(Stored dataset items)
____________

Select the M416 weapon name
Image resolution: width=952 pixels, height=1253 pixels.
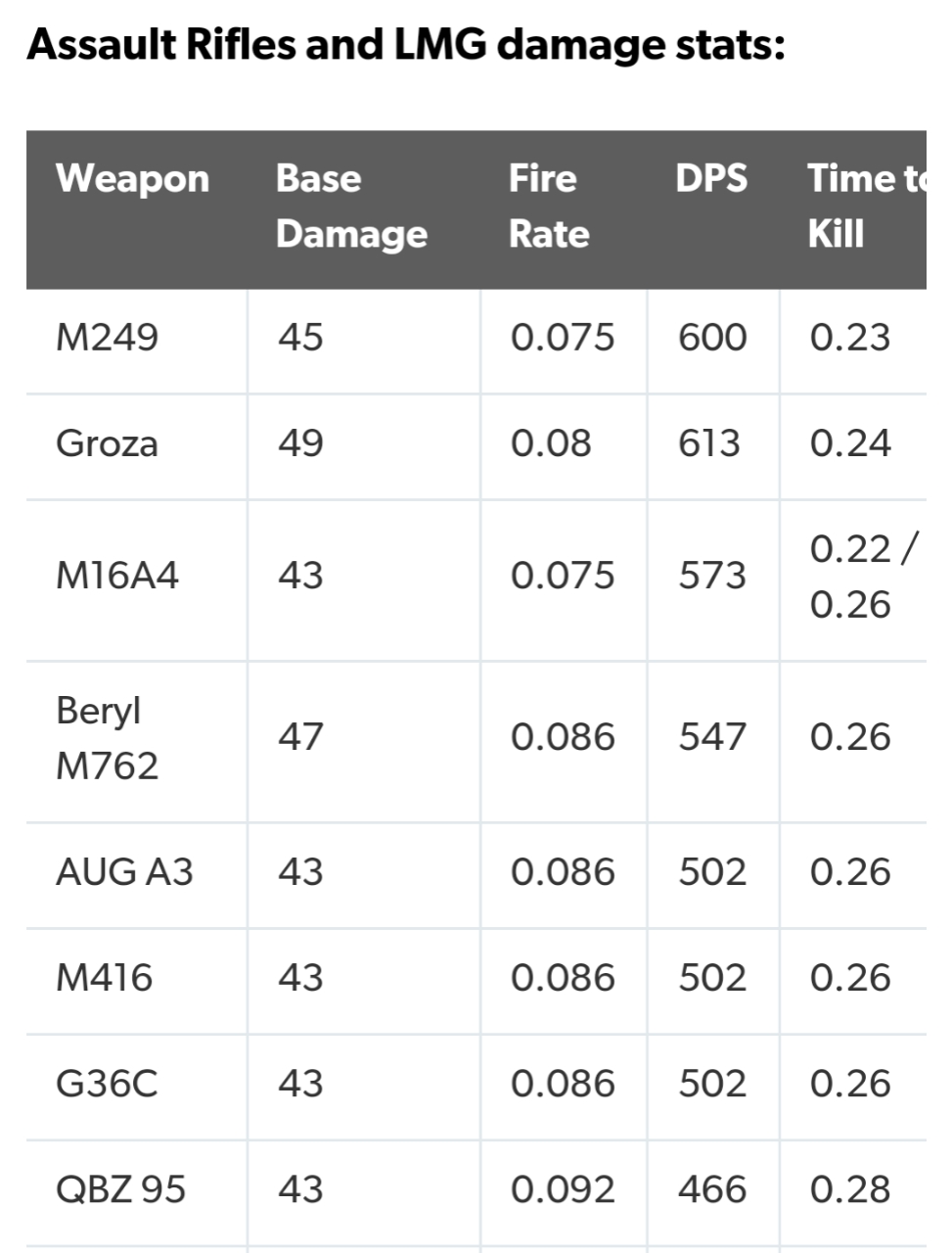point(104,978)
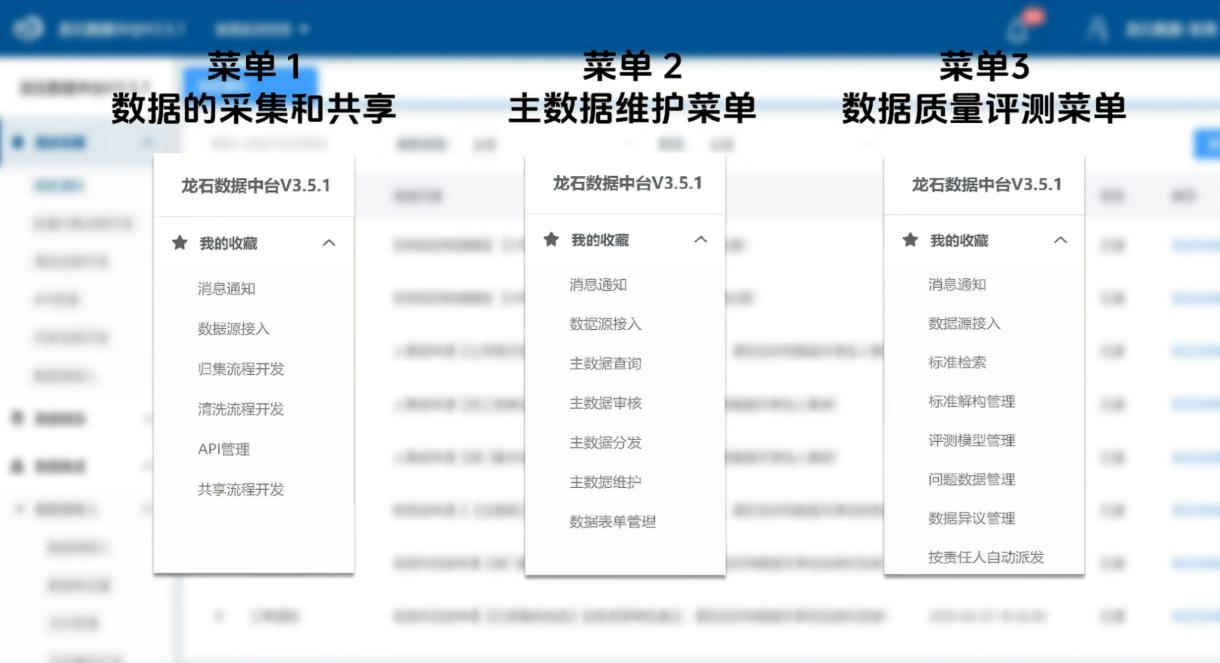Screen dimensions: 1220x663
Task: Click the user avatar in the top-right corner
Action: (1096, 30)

____________

* [Prompt]
Return all the records exactly. Skip the pictures.

* [Reply to the exercise]
Select the M416 weapon name
Image resolution: width=952 pixels, height=1253 pixels.
point(104,978)
Screen dimensions: 1220x663
Task: Click the user avatar in the top-right corner
Action: (1096, 30)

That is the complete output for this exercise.